If the disease affects 1 in 10 people:

  • ~99 true positives (99% of 100)
  • ~45 false positives (5% of 900)
  • Post-test probability ~69%

Same test, wildly different interpretations. Base rate matters.

Operation 10 — Burden of Proof

The burden of proof lies with whoever is making a claim, not with whoever is questioning it. Extraordinary claims require extraordinary evidence (the Sagan standard).

  • Weak claims need weak evidence. "It rained yesterday" needs only a memory or a weather report.
  • Ordinary claims need ordinary evidence. "Coffee contains caffeine" needs a chemistry reference.
  • Extraordinary claims need extraordinary evidence. "This herb cures cancer" needs multiple independent RCTs.

Common mistake. Shifting the burden. "Prove that it doesn't work" is not a valid response to "it has not been shown to work." The burden remains on the proponent.

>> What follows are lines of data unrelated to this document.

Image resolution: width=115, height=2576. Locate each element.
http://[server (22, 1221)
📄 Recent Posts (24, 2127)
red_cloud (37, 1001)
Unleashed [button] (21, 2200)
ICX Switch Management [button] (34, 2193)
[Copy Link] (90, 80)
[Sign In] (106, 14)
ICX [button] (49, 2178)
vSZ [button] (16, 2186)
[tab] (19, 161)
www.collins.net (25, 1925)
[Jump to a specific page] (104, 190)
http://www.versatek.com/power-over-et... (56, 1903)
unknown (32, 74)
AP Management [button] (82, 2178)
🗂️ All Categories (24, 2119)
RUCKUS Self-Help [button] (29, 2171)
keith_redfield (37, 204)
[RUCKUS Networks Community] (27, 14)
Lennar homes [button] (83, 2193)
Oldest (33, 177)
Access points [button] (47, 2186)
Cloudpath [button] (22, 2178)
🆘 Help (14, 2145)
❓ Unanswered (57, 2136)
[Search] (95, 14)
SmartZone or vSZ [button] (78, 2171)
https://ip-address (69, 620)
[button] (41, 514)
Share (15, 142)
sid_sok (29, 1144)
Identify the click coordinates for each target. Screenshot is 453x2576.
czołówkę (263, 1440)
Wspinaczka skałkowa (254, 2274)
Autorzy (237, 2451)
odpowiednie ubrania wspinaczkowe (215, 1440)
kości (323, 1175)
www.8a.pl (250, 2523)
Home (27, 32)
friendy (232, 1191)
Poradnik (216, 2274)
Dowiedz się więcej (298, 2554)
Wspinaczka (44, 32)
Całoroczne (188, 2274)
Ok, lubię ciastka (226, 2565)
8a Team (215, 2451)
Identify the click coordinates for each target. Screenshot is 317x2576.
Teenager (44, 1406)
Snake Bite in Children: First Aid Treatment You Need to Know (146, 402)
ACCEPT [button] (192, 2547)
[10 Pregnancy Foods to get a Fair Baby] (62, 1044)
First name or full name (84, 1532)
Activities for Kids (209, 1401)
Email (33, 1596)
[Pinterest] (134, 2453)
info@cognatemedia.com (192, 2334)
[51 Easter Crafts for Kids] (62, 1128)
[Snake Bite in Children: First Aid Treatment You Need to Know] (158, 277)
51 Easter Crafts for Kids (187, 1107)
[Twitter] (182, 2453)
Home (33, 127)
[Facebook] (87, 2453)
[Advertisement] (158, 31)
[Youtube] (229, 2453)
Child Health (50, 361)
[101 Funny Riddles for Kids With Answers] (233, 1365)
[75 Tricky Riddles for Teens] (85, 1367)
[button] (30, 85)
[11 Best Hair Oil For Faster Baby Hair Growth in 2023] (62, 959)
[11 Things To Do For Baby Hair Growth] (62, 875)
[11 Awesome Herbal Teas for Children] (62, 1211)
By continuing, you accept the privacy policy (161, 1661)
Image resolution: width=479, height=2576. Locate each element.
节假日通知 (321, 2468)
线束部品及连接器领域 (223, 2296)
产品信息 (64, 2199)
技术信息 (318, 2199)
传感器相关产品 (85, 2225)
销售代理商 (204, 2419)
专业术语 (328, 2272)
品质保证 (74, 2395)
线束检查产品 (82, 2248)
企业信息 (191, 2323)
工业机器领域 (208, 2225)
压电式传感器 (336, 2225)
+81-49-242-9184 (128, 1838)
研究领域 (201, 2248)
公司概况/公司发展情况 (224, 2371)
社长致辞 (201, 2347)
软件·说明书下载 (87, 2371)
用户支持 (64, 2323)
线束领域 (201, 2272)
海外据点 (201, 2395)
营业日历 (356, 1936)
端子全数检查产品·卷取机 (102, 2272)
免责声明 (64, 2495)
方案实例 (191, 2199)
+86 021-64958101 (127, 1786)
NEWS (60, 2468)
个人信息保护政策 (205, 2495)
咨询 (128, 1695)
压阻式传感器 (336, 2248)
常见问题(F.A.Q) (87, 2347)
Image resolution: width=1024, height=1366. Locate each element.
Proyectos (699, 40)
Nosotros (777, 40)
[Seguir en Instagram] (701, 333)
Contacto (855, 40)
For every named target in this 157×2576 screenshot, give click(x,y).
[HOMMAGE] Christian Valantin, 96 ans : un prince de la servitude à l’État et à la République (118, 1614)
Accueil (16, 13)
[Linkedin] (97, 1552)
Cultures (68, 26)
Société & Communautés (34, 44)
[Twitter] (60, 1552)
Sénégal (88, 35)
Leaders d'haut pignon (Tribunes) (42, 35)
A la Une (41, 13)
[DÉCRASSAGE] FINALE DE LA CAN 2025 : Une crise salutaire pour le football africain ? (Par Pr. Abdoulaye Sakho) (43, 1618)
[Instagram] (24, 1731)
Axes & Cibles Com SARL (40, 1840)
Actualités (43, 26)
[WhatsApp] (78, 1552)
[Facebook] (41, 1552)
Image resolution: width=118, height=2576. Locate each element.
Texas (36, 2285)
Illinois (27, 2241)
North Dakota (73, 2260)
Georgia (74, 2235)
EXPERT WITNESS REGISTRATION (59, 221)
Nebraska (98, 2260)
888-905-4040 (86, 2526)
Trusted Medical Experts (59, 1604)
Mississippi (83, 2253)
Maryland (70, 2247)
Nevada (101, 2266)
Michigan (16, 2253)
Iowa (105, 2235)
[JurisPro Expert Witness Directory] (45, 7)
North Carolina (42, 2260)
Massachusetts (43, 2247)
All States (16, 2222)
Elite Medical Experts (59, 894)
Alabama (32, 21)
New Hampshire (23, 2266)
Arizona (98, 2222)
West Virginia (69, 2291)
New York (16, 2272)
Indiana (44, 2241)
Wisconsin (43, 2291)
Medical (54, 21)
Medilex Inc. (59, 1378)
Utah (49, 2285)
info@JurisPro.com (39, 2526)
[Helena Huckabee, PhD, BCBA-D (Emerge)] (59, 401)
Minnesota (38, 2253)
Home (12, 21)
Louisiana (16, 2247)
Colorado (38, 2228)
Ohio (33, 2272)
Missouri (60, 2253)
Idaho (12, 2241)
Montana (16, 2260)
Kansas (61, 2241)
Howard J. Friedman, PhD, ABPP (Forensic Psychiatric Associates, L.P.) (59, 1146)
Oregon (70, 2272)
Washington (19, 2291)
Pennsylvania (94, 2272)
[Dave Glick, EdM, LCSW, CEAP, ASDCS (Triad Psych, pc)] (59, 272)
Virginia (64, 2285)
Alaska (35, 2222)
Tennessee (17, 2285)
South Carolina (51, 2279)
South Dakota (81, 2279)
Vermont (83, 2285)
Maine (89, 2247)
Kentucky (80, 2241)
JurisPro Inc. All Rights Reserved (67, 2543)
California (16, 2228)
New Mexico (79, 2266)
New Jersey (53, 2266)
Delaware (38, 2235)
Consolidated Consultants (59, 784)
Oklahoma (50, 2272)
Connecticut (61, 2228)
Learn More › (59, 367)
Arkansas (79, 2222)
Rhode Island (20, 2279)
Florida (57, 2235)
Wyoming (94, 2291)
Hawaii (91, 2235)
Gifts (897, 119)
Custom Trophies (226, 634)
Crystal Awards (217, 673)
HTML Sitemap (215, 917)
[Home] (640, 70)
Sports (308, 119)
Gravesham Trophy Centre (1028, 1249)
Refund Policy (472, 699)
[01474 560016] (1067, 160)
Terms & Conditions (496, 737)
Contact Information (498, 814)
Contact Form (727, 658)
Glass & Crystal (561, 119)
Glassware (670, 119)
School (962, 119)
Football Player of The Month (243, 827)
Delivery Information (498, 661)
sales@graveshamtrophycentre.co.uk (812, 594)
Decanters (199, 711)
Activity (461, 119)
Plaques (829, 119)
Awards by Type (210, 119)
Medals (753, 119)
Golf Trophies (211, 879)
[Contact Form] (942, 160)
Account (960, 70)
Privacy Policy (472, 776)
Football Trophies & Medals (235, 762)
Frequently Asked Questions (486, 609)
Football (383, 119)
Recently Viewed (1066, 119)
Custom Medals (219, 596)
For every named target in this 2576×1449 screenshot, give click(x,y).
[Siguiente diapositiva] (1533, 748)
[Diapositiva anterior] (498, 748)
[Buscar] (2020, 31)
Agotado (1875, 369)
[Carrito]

Standard Assessment Procedure

When evaluating a claim in the wild:

  1. Find the source. Trace the claim to its origin.
  2. Determine type. Primary or secondary? Peer-reviewed or not?
  3. Check credibility. Expertise, track record, conflicts of interest.
  4. Examine the method. Sample quality, study design, scope.
  5. Check level of evidence. Where does this sit in the hierarchy?
  6. Check for replication. Has anyone else found the same thing?
  7. Check scope. Does the conclusion overreach the evidence?
  8. Integrate base rates. How does this update against prior probability?
  9. Calibrate confidence. Match belief strength to evidence strength.
  10. State what you accept and why.

When to Use

  • Reading a news story with a scientific claim
  • Evaluating a policy position that cites evidence
  • Reviewing a research paper in your own or an adjacent field
  • Deciding how much weight to give a surprising result
  • Teaching students to distinguish strong from weak empirical claims

When NOT to Use

  • Pure logical questions where evidence is not at stake — use
    logical-reasoning
  • Normative or ethical questions where "evidence" is not the right standard
  • Personal preferences and aesthetic judgments

Common Mistakes

MistakeWhy it failsFix
"Studies show" without citationNo verifiable sourceRefuse to rely on claims you cannot trace
Treating a single study as finalSingle studies often do not replicateWait for or look for replications
Ignoring conflicts of interestFunding biases results on averageNote the conflict; weight the evidence accordingly
Overreaching scopePremise supports less than the conclusion claimsRestrict the claim to what the evidence actually shows
Neglecting base ratesEvidence value depends on prior probabilityAlways ask: how common is this really?
Cherry-picking studiesOne favorable study does not reflect the literatureSeek systematic reviews or meta-analyses

Cross-References

  • tversky agent: Base rate neglect and its corrections.
  • elder agent: Structural elements of reasoning — "information" is one element that this skill evaluates.
  • kahneman-ct agent: Slow, System 2 evaluation of evidence vs. fast System 1 credulity.
  • argument-evaluation skill: Evidence assessment tests whether an argument's premises are true.
  • cognitive-biases skill: Biases that distort evidence evaluation.
  • logical-reasoning skill: How evidence-based premises feed into valid inferences.

References

  • Goldacre, B. (2008). Bad Science. Fourth Estate.
  • Ioannidis, J. P. A. (2005). "Why Most Published Research Findings Are False." PLoS Medicine, 2(8), e124.
  • Sackett, D. L., Rosenberg, W. M., Gray, J. A., Haynes, R. B., & Richardson, W. S. (1996). "Evidence Based Medicine: What It Is and What It Isn't." BMJ, 312, 71-72.
  • Open Science Collaboration (2015). "Estimating the reproducibility of psychological science." Science, 349(6251).
  • Sagan, C. (1996). The Demon-Haunted World. Ballantine Books.
  • Higgins, J. P. T. et al. (eds.) (2022). Cochrane Handbook for Systematic Reviews of Interventions.